— Start Source excerpt —

# The Masturbation Poll!



## Forgotten_Futures (Aug 7, 2007)

So, taking an idea out of the last poll... how often do you masturbate (if at all)?


----------



## Wagimawr (Aug 7, 2007)

It varies. I've hurt myself before (young and stupid, young and stupid!), and I've also gone several days without it before.


----------



## Admiral_Snackbar (Aug 7, 2007)

I don't consider it a successful day until all I have left is a PFFFFT sound and a burst of air at the end. It's all about cleaning the pipes.


----------



## Lastminute.Tom (Aug 7, 2007)

what happened to twice a day? I thought that was sposed to be the male average, you know morning glory and a wank to send you to sleep


----------



## Wagimawr (Aug 7, 2007)

10 bucks says this thread is up for a week before a single lady dares to comment.


----------



## Ample Pie (Aug 7, 2007)

Actually, I thought I commented when I voted. I must not have sent it.

It varies for me. I'm at a high time at the moment.

My goal is to one day bring myself to orgasm via masturbation the number of times that matches my age+1. Right now, that would be 32 times. I have been wanting to do this, and failing sadly, since I was 26. The older I get, the less likely it seems.


----------



## Tina (Aug 7, 2007)

I'm one of the "it varies" people. Much depends upon hormones, stress levels, etc. And I don't necessarily always 'take things into hand' just because I'm horney. Were that the case, well, I'd have much less time for other things. 'Nuff said.


----------



## Rowan (Aug 7, 2007)

It definitely varies...some weeks it will be every morning before i go to work, other weeks..not at all..


Im broken.


----------



## Jes (Aug 7, 2007)

I'm doing it right now!!!


----------



## Still a Skye fan (Aug 7, 2007)

I do it when the mood strikes: Sometimes daily, sometimes every few days.


Dennis


----------



## This1Yankee (Aug 7, 2007)

Where is BlackJack?


----------



## Blackjack (Aug 7, 2007)

This1Yankee said:


> Where is BlackJack?

— End Source excerpt —
— Start Source data —

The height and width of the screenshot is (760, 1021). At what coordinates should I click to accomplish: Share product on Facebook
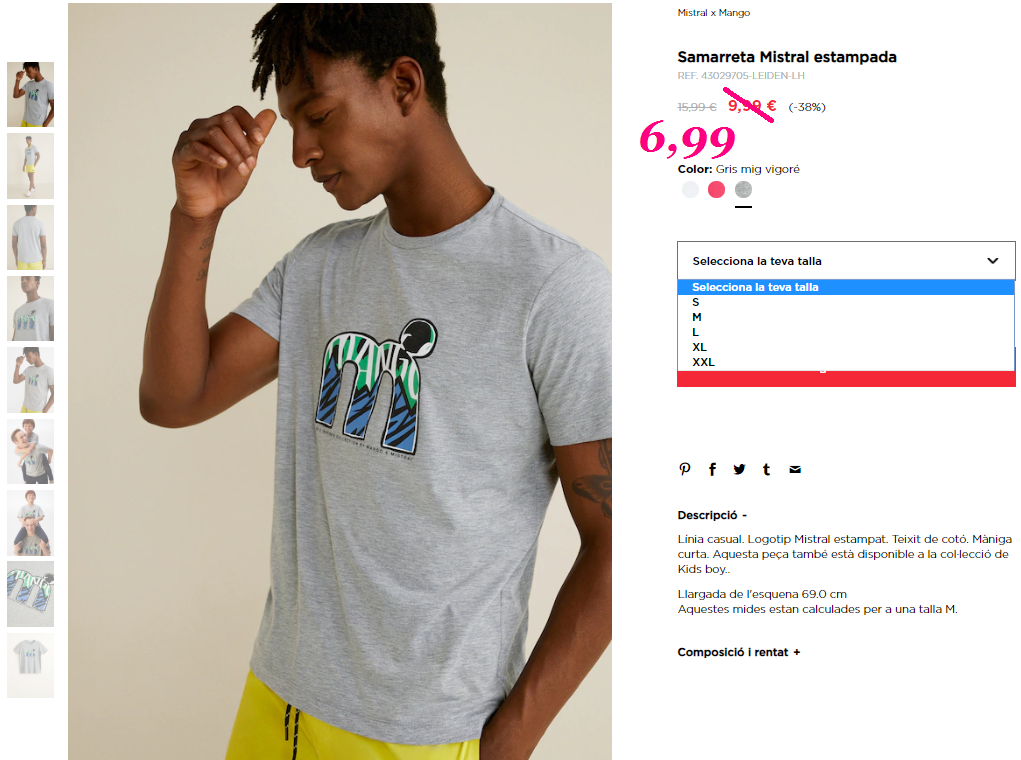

— End Source data —

■ Instructions
**a)** Set down the part of the masturbation poll thread starting with "It varies for" and going on through "things. 'Nuff said.".
**b)** Supply the next part of the masturbation poll thread, picking up right after its final line.

■ Answers to the exercise
**a)**
It varies for me. I'm at a high time at the moment.

My goal is to one day bring myself to orgasm via masturbation the number of times that matches my age+1. Right now, that would be 32 times. I have been wanting to do this, and failing sadly, since I was 26. The older I get, the less likely it seems.


----------



## Tina (Aug 7, 2007)

I'm one of the "it varies" people. Much depends upon hormones, stress levels, etc. And I don't necessarily always 'take things into hand' just because I'm horney. Were that the case, well, I'd have much less time for other things. 'Nuff said.

**b)**
I'm writing an essay on this topic as we speak. I expect it to be finished at some point within the next two months. I've got a lot to say about this, you know.


----------



## Forgotten_Futures (Aug 8, 2007)

I, too, vary. Some days I get the urge to do it more than once, sometimes I'll go a week without touching myself save to wash in the shower. A big part of it is mentality. When I'm at home, in my room, alone, it's not so big a deal. In fact, I think I do it more often out of habit than anything else.

And yes, I've rubbed myself raw, which then forces one to leave it be for several days. I try not to do that...


----------



## Kareda (Aug 8, 2007)

I don't masturbate very often, its only if its been long periods without sex which we have about 4x a week. Long Periods means 3-4 days I suppose, It only happens on rare occasions. I get off better with Hubby, even if it only him watching so why settle? JMHO


----------



## Jack Skellington (Aug 8, 2007)

Never have. Just doesn't interest me.


----------



## samestar (Aug 8, 2007)

It varies. Depends on if my wife and I connect... my job sometimes takes away from "us" time. If I come home and she's asleep and I need relief I'll just do it and I won't bug her 'cuz I know she works hard at her job too!


----------



## mossystate (Aug 8, 2007)

It varies...and I varied last night


----------



## Ned Sonntag (Aug 8, 2007)

I'm not touching that poll with a ten-foot thread.


----------



## Forgotten_Futures (Aug 8, 2007)

Meh. If you don't masturbate, you NE, and if you NE, you risk getting cum all over your bedsheets =P.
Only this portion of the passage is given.